Source passage:
Mars in Roman Mythology: Roman God of War and Agriculture
Mars The Roman God of War
Mars is usually introduced as the Roman god of war, but the academic literature gives us a richer and more careful picture.
In Roman mythology and religion, Mars was not only connected with battle.
Scholars also discuss him as a deity of agriculture, purification, protection, springtime, Roman identity, military ritual, frontier worship, and imperial vengeance.
This article follows the research closely, especially the work of Vincent Rosivach, Robert Hoerber, Gary Forsythe, L. J. F. Keppie, Beverly J. Arnold, J. K. Ingham, and Martin Beckmann.
Their work helps us understand why Mars mattered so deeply in ancient Rome, and why the phrase “Roman god of war” only begins the story.
Table of Contents
Who Was Mars in Roman Mythology?
Mars is one of the most important Roman deities, but we should be careful with the word mythology. Forsythe notes that the Romans did not develop a mythology as colorful and narrative as that of the Greeks.
Instead, they often thought of their gods in practical terms, as powerful beings who could give benefits and avert harm (Forsythe, 2005, p. 126).
That is a useful starting point for Mars in Roman mythology, because Mars is not only a character in stories.
In later Roman tradition, Mars is usually remembered as the god of war.
Yet Forsythe stresses that his archaic nature was more complex, and that he may originally have had power over the wilderness beyond the farmstead, and therefore over both farmland and dangerous outer space (Forsythe, 2005, p. 127).
This makes Mars a god of boundaries, pressure, danger, and protection. He belongs to the field, the frontier, and the battlefield.
Rosivach begins from a similar problem. He observes that interpretations of Mars have often fallen into two camps: Mars as war god and Mars as nature deity (Rosivach, 1983, p. 509).
Rather than simply choosing one side, he asks what kind of war god Mars was supposed to be.
His answer is important for the whole article: Mars was deeply connected with lustration, purification, and protection (Rosivach, 1983, pp. 515-516).

Why Is Mars Called the Roman God of War?
Mars is the Roman god of war because many of his public rites were military in character.
Rosivach discusses a series of festivals in March and October that Roman tradition associated with Mars: Equirria, Quinquatrus, Tubilustrium, the October Horse, and Armilustrium (Rosivach, 1983, pp. 509-510). These were not abstract ideas about war.
They involved horses, shields, trumpets, arms, priests, and the ritual preparation or purification of military equipment.
Rosivach argues that the March rites looked forward to the coming campaign season, while the October rites marked the end of that season (Rosivach, 1983, p. 512).
In this reading, Mars is not simply a god of war and battle.
He is a god whose rites protect the instruments of war before danger begins and purify them after danger has passed. This is a more precise and more interesting understanding of a god of war.
Hoerber gives a vivid introduction to the warrior priests of Mars, the Salii.
Drawing on Livy and Dionysius of Halicarnassus, he describes them as priests who carried the sacred shields, wore ceremonial clothing, danced through the city, sang hymns, and struck their shields with daggers (Hoerber, 1958, pp. 65-66).

Parts of the exercise:
**1.** Name every festival that the article on Mars lists among the March and October rites that Roman tradition associated with him.
**2.** Write the next part of the article on Mars in Roman mythology, starting after its final sentence.

Exercise data:

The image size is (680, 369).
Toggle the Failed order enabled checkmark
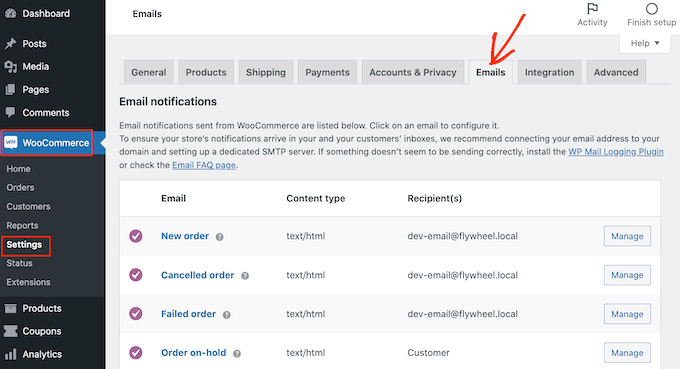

Answers by item:
**1.** Equirria, Quinquatrus, Tubilustrium, the October Horse, and Armilustrium

**2.**
This is where the worship of Mars becomes visible, noisy, rhythmic, and public. The god mars is not merely believed in, but performed in the streets of Rome.
Was Mars Also the Roman God of War and Agriculture?
The phrase Roman god of war reflects a real scholarly problem.
Hoerber presents the older scholarly case that Mars was originally an agricultural deity, pointing especially to the Arval Brothers and Cato’s field prayer (Hoerber, 1958, pp. 66-67).
Forsythe also says that ancient prayers and rituals demonstrate Mars’s dual agricultural and warlike character (Forsythe, 2005, p. 127).
However, Cato’s prayer is really central here.
In the agricultural rite cited by Forsythe, Father Mars is asked to protect the farmer, household, land, crops, vineyards, shepherds, and flocks, while warding off sickness, barrenness, destruction, ruin, and harmful seasonal influence (Forsythe, 2005, p. 127).
Hoerber quotes the same prayer and emphasizes that Mars is asked to preserve harvests, grain, vineyards, shepherds, cattle, and the health of the household (Hoerber, 1958, pp. 66-67).
This is one of the clearest reasons scholars discuss Mars in connection with agriculture.
Rosivach helps us phrase this carefully.
He does not simply say that Mars was a vegetation god. He argues that the agricultural evidence shows Mars acting as protector and averter of evil in the fields, just as he acts as protector in military contexts (Rosivach, 1983, pp. 517-518).
That distinction matters. Mars was also agricultural, but not necessarily because he was a soft god of plants.
He guarded the conditions that allowed fields, animals, households, and Roman citizens to survive.
What Does Mars Pater Tell Us About Protection?
The title Mars Pater, or Father Mars, appears in the agricultural prayer from Cato.
It gives the god a protective, household-facing quality that can surprise modern readers who only know him as the Greek Ares equivalent.
In Cato’s prayer, Mars is addressed as a powerful divine father who can keep disease, bad weather, and disaster away from the farm (Hoerber, 1958, pp. 66-67). The prayer is practical, anxious, and deeply rooted in rural life.
Rosivach interprets this kind of evidence through lustration. A lustration was a purificatory and protective ritual, directed either toward removing past pollution or preventing future harm (Rosivach, 1983, p. 515).
In military settings, Mars protects weapons, shields, horses, and the assembled army. In agricultural settings, he protects fields, flocks, crops, and the household.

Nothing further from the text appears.